The gang decide to head out of town to lay low for a while. Billy, the youngest member of the outfit, voices his dissatisfaction and stares distractedly out the back window of the car. Pulling over at a store, Billy waits as his companions go inside and start to kick up a fuss. Steele takes a bite from an apple and throws what’s left at the cashier.
“Do you call this fresh fruit?” he complains.
“We’re very sorry,” the cashier replies, in a manner that suggests she might be versed in the apology. “Please take another one if you like.”
Steele goes berserk, snatching fruit from the display rack and throwing it at the woman. Afterwards, he makes her take off her blouse at gunpoint. She starts to cry into her hands. The men place an apple on the distraught woman’s head and fire at it. Pouring a fizzy drink onto her breasts, the men leave.
On a farm further down the road, Lisa looks after her sick grandfather, who is paralysed and unable to communicate. Lisa has a constantly distracted expression on her face and hums a tuneless tune while chopping the head off a chicken. The gang turns up. “What do you want?” Lisa asks, completely nonplussed about their presence. When the outlaws discover that she is alone, save for an incapacitated grandfather, they decide to make themselves at home.
Two policemen show up. With Steele training a gun on her grandfather, Lisa sends the officers on their way.
During mealtime, Billy snaps when his partners make a funny remark about the girl.
Steele and Lomax give chase to a prowler.
In the bathroom, Lisa contemplates slitting her wrists.
At night, feverish with desire, Lomax sneaks into Lisa’s bedroom and rapes her.
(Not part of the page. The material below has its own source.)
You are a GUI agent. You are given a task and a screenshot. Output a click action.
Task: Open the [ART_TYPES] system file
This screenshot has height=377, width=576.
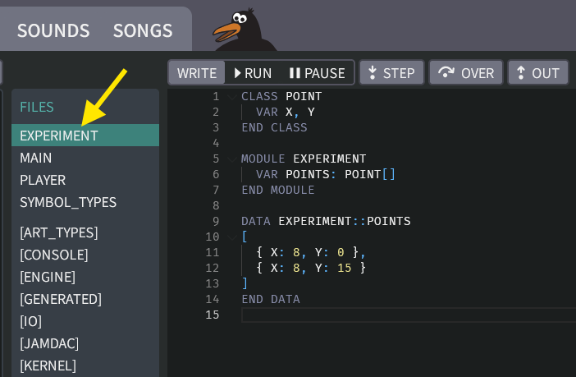point(59,232)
She pulls a cut-throat razor and slices his neck, killing him. Amazingly, nobody in the house hears Lomax scream, nor do they hear Lisa dragging his corpse into the bathroom, hacking it to pieces with an axe and sticking what’s left into a trunk. As Lisa tries to manoeuvre the trunk out of the bathroom the following morning, Billy offers his help. “What have you got in here?” he asks. “Old bowling balls?” He carries the trunk into the attic whereupon he discovers that it contains Lomax’ body.
Lisa blames the murder on “the other one.” Away from the house, Billy asks the girl for help, and mistakenly interprets the cut-throat in her hand as a weapon for him to use against Steele.
“You’re way ahead of me,” he says. “I’ll need that.”
Back indoors, Lisa tells Steele that Billy and Lomax have gone for a walk. Steele takes the opportunity to rape the girl, dragging her before her grandfather so that he might have a “real good TV show to watch.” Horse racing commentary from the TV set accompanies the struggle. Eventually Lisa manages to reach the axe that sits in the corner of the room and kills Steele with it.
Billy returns and sits down to a bowl of odd tasting “tomato” soup that Lisa has prepared, in which he discovers a ring belonging to Steele. Steele’s bloody body suddenly falls out of the chimney flue.
“No… no… no… no… no…” he mutters.
Running out of the house, the two cops from earlier shoot the reluctant outlaw dead and determine, “That’s one of them alright — she sure was right about it.”
Lisa hums a tuneless tune as she feeds gramps some more of the soup.